## WHAT NEEDS TO BE DONE
Your job is to return every line in the data holding the string "width".

## DATA EXTRACT
-*-

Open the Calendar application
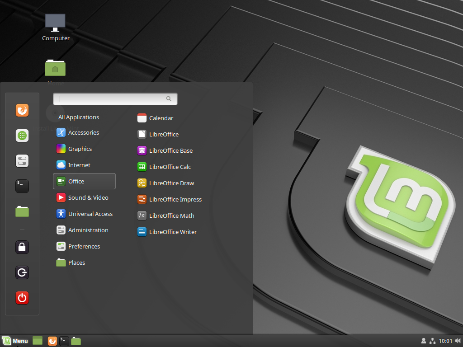Screen dimensions: 463x347 tap(160, 118)
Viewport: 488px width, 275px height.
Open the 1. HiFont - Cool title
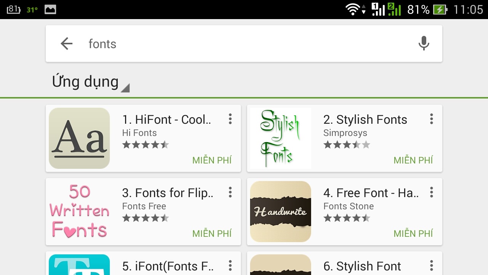point(167,120)
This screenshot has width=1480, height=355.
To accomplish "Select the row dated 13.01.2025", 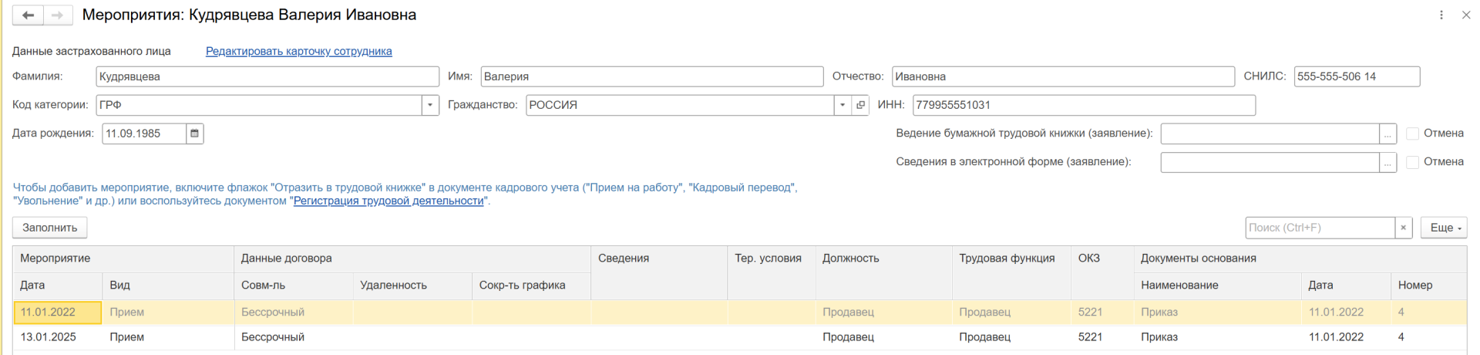I will (x=49, y=337).
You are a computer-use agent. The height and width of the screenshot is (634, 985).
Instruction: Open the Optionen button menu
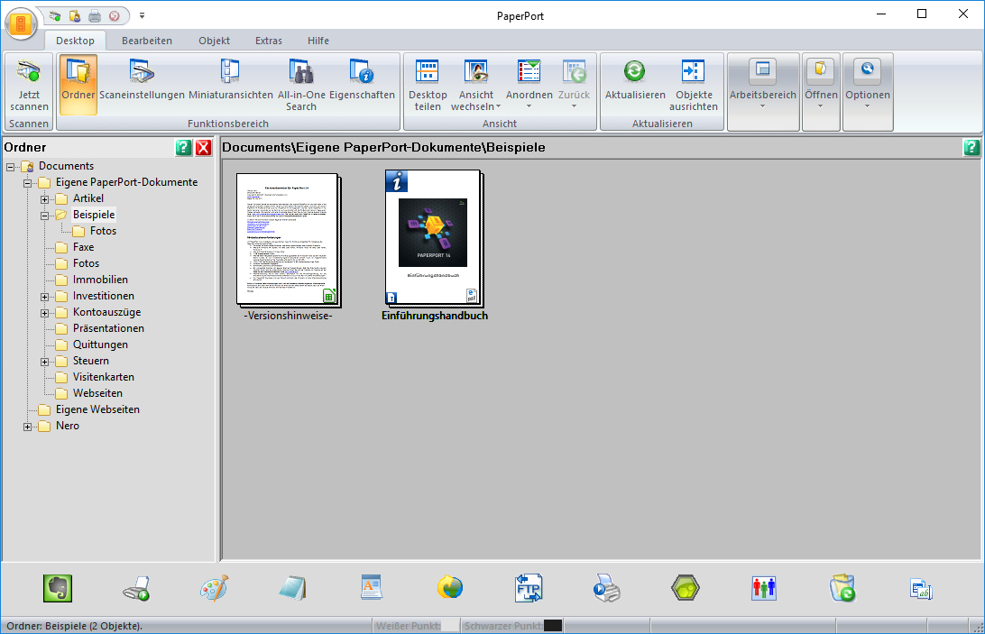click(868, 86)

-*-

## EXERCISE OUTPUT
Viewport: 488px width, 275px height.
This screenshot has width=1480, height=355.
You are a computer-use agent. The height and width of the screenshot is (634, 985).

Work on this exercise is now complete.